Texans want a voice in federal border and immigration policy. We have borne the brunt of what the federal government has not addressed. Now lies a pivotal point for Texans of all political ideologies to demand more fiscally responsible policies.
In the last four years, Texas’ taxpayers have funded $11 billion into Operation Lone Star’s (OLS) efforts to tackle increasing irregular immigration. On the opposing end are Texans running nonprofits and community organizing to support migrants’ legal, material, and psychosocial support.
These initiatives are the results of an unresponsive federal government. OLS’s largest proponent, Governor Abbott, requested that President Trump reimburse the Operation’s cost. Texan migrants rights groups, upon losing federal assistance, are searching for local government funding.
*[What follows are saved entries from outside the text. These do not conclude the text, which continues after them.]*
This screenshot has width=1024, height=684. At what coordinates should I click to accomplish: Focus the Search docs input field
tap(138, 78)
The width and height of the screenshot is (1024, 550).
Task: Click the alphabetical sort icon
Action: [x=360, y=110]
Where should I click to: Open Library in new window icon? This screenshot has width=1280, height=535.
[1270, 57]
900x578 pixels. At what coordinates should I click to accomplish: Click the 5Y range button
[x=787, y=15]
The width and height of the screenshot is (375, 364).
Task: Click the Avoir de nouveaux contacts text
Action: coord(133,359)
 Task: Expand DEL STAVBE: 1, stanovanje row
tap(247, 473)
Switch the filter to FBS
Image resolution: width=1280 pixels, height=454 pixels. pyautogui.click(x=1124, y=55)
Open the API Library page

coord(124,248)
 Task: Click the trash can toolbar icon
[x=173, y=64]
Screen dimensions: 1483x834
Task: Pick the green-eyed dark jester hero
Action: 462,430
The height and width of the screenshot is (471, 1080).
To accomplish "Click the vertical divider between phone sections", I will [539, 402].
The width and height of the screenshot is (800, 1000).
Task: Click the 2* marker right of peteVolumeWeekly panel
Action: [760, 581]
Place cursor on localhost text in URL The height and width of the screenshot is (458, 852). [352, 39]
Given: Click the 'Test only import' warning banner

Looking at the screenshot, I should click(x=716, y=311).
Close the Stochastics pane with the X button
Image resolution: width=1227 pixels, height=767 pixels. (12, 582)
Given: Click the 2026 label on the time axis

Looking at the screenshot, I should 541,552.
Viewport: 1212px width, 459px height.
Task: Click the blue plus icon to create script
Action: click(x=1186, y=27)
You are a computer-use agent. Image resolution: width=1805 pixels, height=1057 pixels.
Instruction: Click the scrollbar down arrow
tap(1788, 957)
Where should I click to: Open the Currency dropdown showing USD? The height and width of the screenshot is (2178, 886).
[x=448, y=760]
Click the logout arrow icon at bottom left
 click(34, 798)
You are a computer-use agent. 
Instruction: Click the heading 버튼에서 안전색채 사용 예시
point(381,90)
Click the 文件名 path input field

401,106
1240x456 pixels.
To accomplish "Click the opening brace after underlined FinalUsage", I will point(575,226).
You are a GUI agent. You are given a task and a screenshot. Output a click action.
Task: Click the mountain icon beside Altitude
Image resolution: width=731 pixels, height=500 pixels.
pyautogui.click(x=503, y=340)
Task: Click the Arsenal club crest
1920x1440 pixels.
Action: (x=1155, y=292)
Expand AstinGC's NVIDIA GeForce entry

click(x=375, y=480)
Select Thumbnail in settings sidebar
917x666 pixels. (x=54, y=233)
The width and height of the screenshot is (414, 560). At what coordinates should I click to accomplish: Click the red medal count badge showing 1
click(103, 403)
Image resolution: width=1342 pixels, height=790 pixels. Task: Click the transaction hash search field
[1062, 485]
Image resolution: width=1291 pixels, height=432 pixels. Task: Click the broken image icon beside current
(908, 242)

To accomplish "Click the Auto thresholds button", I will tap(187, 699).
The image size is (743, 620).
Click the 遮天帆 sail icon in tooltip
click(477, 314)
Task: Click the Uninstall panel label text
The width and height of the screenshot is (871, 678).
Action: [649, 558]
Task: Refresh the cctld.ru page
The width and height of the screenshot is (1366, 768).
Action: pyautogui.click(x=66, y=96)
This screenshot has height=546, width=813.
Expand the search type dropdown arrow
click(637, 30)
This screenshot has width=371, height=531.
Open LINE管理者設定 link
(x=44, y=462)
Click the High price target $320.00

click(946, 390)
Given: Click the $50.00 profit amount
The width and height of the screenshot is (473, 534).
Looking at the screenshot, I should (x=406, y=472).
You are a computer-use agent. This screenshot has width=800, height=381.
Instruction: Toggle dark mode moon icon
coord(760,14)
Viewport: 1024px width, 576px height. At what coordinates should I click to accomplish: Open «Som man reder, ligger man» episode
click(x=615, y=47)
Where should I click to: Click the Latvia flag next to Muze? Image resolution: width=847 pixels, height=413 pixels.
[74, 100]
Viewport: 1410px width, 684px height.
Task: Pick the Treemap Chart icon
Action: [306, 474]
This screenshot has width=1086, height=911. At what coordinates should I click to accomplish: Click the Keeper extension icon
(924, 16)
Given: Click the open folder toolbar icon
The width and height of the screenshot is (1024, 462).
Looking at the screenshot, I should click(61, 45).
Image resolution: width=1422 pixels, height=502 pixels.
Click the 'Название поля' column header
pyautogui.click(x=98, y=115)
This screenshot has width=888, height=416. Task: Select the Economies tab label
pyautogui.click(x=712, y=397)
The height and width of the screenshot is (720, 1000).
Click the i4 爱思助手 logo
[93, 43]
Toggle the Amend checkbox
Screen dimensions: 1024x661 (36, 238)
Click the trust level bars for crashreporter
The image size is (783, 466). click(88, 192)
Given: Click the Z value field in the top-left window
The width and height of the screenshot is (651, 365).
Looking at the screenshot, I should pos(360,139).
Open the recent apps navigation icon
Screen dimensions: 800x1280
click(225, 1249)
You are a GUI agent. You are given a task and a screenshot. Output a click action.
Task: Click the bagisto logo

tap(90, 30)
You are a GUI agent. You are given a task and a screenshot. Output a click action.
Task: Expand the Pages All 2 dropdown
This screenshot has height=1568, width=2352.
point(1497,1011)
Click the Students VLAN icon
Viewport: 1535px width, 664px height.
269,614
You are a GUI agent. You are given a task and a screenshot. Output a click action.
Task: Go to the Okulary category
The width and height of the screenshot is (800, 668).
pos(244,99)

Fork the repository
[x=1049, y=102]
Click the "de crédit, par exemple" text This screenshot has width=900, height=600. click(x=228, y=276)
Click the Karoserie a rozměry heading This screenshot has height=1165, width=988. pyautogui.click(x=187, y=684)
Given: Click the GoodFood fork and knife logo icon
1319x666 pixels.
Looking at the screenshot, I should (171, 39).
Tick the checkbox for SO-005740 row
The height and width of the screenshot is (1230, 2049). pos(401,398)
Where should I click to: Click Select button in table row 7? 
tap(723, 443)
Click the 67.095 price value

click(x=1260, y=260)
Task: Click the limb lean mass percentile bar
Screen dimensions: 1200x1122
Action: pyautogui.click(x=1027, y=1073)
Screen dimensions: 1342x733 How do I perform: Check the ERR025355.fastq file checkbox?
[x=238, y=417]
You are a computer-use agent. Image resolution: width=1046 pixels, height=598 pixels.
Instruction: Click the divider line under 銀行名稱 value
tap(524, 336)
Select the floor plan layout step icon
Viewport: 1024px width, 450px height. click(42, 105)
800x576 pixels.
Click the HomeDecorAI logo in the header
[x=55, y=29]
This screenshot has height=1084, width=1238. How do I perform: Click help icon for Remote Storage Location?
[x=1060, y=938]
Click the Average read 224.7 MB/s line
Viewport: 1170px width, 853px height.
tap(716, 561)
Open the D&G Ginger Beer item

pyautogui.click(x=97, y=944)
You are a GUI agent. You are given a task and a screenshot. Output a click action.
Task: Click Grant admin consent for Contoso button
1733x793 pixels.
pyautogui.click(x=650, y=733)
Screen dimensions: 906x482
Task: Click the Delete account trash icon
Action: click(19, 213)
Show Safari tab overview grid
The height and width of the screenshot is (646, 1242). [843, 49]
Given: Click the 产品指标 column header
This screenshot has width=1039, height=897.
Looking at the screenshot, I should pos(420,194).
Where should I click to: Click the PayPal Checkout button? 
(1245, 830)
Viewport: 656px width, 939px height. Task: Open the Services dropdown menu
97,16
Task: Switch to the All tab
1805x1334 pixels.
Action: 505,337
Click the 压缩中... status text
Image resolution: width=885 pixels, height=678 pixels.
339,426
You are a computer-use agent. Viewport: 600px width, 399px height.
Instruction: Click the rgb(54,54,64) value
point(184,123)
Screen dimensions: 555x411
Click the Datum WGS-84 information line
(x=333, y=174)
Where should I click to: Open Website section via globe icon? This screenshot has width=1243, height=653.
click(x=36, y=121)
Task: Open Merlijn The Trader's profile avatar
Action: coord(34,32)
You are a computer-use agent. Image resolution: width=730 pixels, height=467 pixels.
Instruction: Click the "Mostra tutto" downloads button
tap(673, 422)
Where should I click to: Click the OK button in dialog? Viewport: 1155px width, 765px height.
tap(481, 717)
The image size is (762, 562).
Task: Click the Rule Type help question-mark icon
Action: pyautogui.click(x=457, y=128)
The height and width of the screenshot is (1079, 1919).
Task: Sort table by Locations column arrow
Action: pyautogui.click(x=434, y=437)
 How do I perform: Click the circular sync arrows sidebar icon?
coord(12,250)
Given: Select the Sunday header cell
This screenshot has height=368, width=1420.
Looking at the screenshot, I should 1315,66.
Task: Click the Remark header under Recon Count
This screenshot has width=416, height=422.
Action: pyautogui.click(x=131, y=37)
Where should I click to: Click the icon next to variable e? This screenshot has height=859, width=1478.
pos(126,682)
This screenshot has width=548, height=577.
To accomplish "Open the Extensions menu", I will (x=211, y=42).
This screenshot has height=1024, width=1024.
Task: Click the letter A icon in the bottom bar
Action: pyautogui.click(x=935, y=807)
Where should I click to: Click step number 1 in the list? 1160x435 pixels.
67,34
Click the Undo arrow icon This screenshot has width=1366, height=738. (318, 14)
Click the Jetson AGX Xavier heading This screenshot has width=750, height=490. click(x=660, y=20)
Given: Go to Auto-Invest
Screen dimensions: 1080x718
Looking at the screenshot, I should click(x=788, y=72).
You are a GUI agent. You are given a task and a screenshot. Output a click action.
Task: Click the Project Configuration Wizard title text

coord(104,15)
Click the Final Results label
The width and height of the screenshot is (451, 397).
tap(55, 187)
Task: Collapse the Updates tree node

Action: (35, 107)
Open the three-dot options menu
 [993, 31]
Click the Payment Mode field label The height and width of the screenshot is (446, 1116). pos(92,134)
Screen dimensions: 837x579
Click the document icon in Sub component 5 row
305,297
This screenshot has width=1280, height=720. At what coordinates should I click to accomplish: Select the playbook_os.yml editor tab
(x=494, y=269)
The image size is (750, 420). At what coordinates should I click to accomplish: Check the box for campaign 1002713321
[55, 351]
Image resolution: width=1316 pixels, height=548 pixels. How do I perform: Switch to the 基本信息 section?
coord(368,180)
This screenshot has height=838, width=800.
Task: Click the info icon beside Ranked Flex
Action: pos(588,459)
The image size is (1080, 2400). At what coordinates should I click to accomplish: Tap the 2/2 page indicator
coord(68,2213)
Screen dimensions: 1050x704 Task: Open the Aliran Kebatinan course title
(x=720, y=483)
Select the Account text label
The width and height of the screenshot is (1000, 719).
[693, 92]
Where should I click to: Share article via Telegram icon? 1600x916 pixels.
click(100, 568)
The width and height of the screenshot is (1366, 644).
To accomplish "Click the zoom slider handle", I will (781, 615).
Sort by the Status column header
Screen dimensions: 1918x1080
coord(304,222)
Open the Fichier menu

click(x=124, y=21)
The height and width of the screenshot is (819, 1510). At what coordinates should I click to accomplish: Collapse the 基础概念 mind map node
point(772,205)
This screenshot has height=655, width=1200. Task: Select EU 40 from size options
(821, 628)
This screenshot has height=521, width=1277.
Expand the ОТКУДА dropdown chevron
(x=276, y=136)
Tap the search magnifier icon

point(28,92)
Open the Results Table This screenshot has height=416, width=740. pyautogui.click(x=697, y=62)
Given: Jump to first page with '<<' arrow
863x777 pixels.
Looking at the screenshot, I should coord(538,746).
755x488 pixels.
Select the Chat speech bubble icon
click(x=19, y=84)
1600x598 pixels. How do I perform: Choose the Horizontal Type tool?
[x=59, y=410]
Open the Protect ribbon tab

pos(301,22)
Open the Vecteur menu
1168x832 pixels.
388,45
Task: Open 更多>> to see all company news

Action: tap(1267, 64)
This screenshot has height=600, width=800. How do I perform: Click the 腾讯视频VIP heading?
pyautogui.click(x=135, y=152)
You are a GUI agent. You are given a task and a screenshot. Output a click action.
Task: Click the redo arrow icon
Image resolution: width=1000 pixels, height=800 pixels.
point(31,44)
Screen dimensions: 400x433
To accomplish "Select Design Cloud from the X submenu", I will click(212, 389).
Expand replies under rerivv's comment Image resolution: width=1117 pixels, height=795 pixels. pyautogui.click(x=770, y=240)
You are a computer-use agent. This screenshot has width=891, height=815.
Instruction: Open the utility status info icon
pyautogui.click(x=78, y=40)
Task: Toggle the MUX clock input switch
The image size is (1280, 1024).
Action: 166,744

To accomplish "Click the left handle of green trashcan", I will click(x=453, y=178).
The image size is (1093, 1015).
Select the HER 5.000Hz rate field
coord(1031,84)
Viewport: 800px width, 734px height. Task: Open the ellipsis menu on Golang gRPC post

Both sides are bound to their criticisms. But they demand a federal government receptive to their needs. Because, for how long can Texans continue taking matters into their own hands?

In this last state election, 2.9 million Texans showed up to vote on Proposition 17. The proposition – now constitutional amendment – prevents property tax increases on border-county-landowners with state-installed border security. Interestingly, the larger support margins came from countries away from the border. These Texans view border security as means to prevent problems that could reach their counties. Furthermore, they want policy solutions that work in the financial interests of the Texans implementing it.
But what if our neighbor Mexico could alleviate these burdens before migrants reach our border? What if U.S.-Mexico collaboration could provide Texans both security enforcement and migrants rights, all for a fraction of the cost?
Meet COMAR, Mexico’s cost-efficient Refugee Assistance Commission. Last year, COMAR processed almost 79,000 asylum applications at around $107 dollars per applicant. Compare that to last year’s Border Patrol’s apprehensions each worth $3,975 dollars. COMAR has shifted the U.S.’s cost burden away from Border Patrol and onto Mexico.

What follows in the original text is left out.